Has any chess engine employed RT RL yet?
Moderators: hgm, Rebel, chrisw
-
- Posts: 867
- Joined: Fri Aug 21, 2020 1:25 am
- Location: Planet Earth, Sol system
- Full name: Michael J Sherwin
Has any chess engine employed RT RL yet?
If not then why not? When I released the first version of RomiChess with after game RL in January of 2006 it was my goal to next have Romi do RL in real time. But life circumstances prevented me from trying. Realtime RL is the next logical step in its evolution. I can't imagine that no one has thought of it! If an engine has one minute to make a move then use 30 seconds, give or take, to play many games or game segments at a few ply less search depth to do RL on the position. The information returned to the root from far higher in the tree would be extremely valuable. It would result in more accurate scores, better move ordering and even the main search could reach deeper depths although it would only have roughly half the time. So I ask again, if not then why not?
-
- Posts: 867
- Joined: Fri Aug 21, 2020 1:25 am
- Location: Planet Earth, Sol system
- Full name: Michael J Sherwin
Re: Has any chess engine employed RT RL yet?
Does anyone remember the test against Glaurung2 I posted? Starting with an empty learn file Romi played 10 matches using the Nunn 10 positions. In the 1st match Romi only scored 5%. In the 10th match Romi scored 95%! I don't know how many reduced depth RL games can be played in 30 seconds but I bet it is a lot more than ten
-
- Posts: 1784
- Joined: Wed Jul 03, 2019 4:42 pm
- Location: Netherlands
- Full name: Marcel Vanthoor
Re: Has any chess engine employed RT RL yet?
Could you explain what "RL" is?
"Reactionary Learning", or "Reinforced Learning"? Put the engine in an unknown situation, let it try 50.000 things, and then tell it which of those things were good and bad? That's (very simplistically stated) the way you train a neural network.
"Reactionary Learning", or "Reinforced Learning"? Put the engine in an unknown situation, let it try 50.000 things, and then tell it which of those things were good and bad? That's (very simplistically stated) the way you train a neural network.
-
- Posts: 867
- Joined: Fri Aug 21, 2020 1:25 am
- Location: Planet Earth, Sol system
- Full name: Michael J Sherwin
Re: Has any chess engine employed RT RL yet?
Reinforcement learning. Or how a pure alpha beta engine can be trained. But in real time which I believe is not done by any existing engine.mvanthoor wrote: ↑Fri Oct 02, 2020 1:40 am Could you explain what "RL" is?
"Reactionary Learning", or "Reinforced Learning"? Put the engine in an unknown situation, let it try 50.000 things, and then tell it which of those things were good and bad? That's (very simplistically stated) the way you train a neural network.
-
- Posts: 433
- Joined: Fri Dec 16, 2016 11:04 am
- Location: France
- Full name: Richard Delorme
Re: Has any chess engine employed RT RL yet?

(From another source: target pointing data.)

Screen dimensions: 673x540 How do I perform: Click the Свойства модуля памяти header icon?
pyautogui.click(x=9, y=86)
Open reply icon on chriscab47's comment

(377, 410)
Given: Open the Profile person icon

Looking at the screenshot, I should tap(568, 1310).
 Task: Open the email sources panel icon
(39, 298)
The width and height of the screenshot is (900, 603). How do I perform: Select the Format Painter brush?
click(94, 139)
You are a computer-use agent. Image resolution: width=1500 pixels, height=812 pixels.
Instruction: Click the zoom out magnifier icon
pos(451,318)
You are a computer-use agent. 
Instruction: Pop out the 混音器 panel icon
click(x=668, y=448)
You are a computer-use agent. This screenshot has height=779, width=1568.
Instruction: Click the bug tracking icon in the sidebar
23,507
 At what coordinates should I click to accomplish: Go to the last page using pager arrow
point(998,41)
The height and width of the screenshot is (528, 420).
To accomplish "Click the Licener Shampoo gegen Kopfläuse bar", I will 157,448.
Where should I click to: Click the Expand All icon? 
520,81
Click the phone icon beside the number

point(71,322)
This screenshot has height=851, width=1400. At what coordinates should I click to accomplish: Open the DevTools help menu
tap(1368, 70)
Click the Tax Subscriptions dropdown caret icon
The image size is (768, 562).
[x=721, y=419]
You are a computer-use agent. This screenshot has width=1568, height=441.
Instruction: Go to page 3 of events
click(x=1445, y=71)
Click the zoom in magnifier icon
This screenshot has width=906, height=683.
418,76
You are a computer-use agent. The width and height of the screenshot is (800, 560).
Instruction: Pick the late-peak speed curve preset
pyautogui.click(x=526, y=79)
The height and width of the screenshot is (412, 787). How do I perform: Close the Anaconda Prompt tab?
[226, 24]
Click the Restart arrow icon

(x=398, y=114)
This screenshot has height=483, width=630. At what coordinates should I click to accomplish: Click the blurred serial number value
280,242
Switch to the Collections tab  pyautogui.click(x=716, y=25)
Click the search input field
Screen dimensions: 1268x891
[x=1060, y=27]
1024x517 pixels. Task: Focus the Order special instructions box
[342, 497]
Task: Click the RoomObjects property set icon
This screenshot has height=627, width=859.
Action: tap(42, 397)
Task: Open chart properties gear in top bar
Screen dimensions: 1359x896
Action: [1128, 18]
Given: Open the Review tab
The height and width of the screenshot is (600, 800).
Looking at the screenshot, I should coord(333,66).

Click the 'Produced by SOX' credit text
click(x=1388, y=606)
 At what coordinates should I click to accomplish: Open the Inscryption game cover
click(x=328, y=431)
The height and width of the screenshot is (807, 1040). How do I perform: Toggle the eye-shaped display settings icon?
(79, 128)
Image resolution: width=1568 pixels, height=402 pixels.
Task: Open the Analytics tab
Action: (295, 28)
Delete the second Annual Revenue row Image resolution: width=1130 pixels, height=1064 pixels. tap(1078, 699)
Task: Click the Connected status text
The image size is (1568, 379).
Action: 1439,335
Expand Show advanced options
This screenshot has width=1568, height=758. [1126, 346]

What you described is not reinforcement learning but Monte-Carlo Tree Search (MCTS). Some engines like Komodo MCTS or Leela use it. As Komodo MCTS is weaker than Komodo with alphabeta, I am not sure MCTS is a valuable approach.Mike Sherwin wrote: ↑Thu Oct 01, 2020 10:50 pm If not then why not? When I released the first version of RomiChess with after game RL in January of 2006 it was my goal to next have Romi do RL in real time. But life circumstances prevented me from trying. Realtime RL is the next logical step in its evolution. I can't imagine that no one has thought of it! If an engine has one minute to make a move then use 30 seconds, give or take, to play many games or game segments at a few ply less search depth to do RL on the position. The information returned to the root from far higher in the tree would be extremely valuable. It would result in more accurate scores, better move ordering and even the main search could reach deeper depths although it would only have roughly half the time. So I ask again, if not then why not?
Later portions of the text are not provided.